There is nothing "dying" or "stagnant" about the sector, which has seen explosive growth in the past ten years.
In fact, economically healthy centers like Denver and the Twin Cities are now overcrowded. There's been hypertrophic growth -- a very sharp and necessary correction is on its way.
Amazon's role in what will transpire is much more complex than your surmise about appy-fappy excitement to come.
By leveraging its clout and market-backed power (if not its own broken business model), Amazon may exercise vast power over distribution. That in turn has significant implications for the bottom lines of farmers and particularly for the types of smaller natural and organic growers who supply Whole Foods.

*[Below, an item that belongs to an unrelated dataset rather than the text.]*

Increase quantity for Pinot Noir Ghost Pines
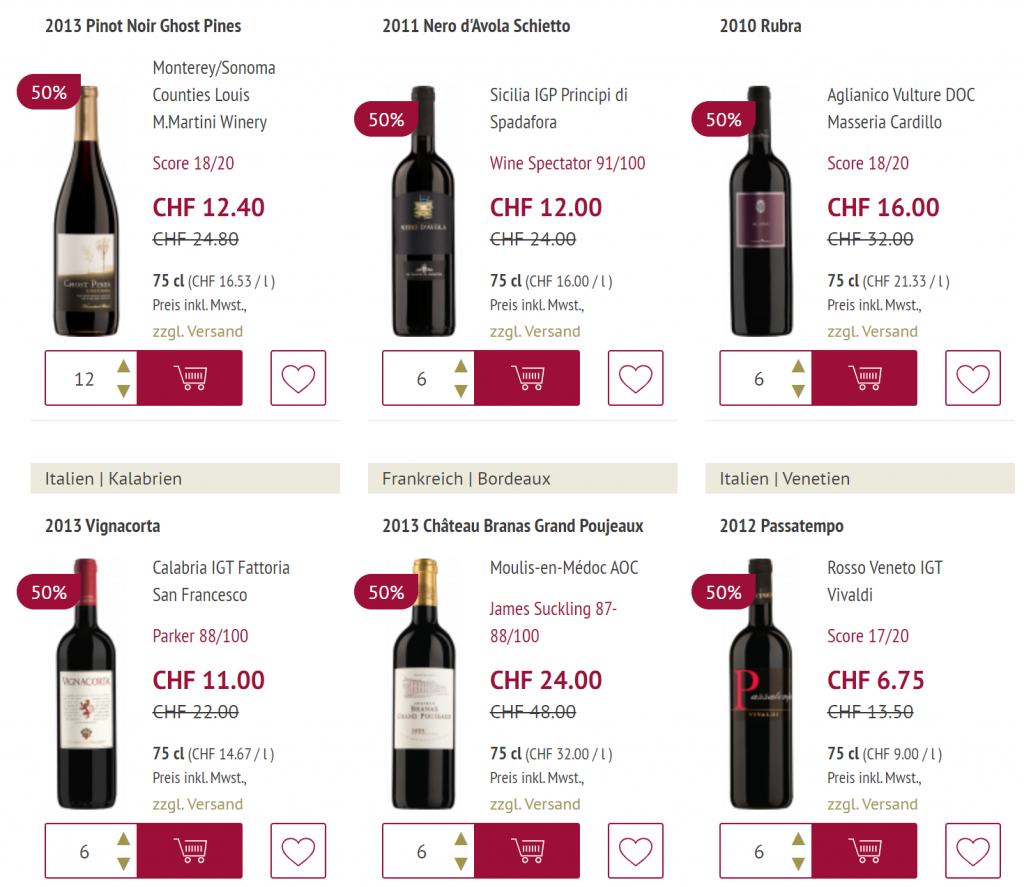Screen dimensions: 1024x887 [x=123, y=366]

Walmart has already beaten it in this area, but in a business with the thinnest margins there is always room for more degradation of labor.
By moving toward AI-driven workerless stores, Amazon can accelerate the pace of job loss that will soon swamp the retail sector with far-reaching social consequences. Even a public subsidy-dependent utopian like Elon Musk worries about what that will bring.
More generally, Amazon will be in a position to introduce to our food chain the types of values that have made it a hellhole for its domestic employees as well as a prime mover in the sweatshopping of the world. It's hard to imagine a more Stalinist corporation in the west, though Google
certainly competes.
And lastly, expanding monopoly power will lead inevitably to more regulatory capture. One day, that free cantaloupe of yours may be swimming in carcinogenic pesticides yet be called "naturally grown" (and heartily recommended by the in-house food writer at Jeff's WaPo).
Eat up. I doubt you'll know the difference.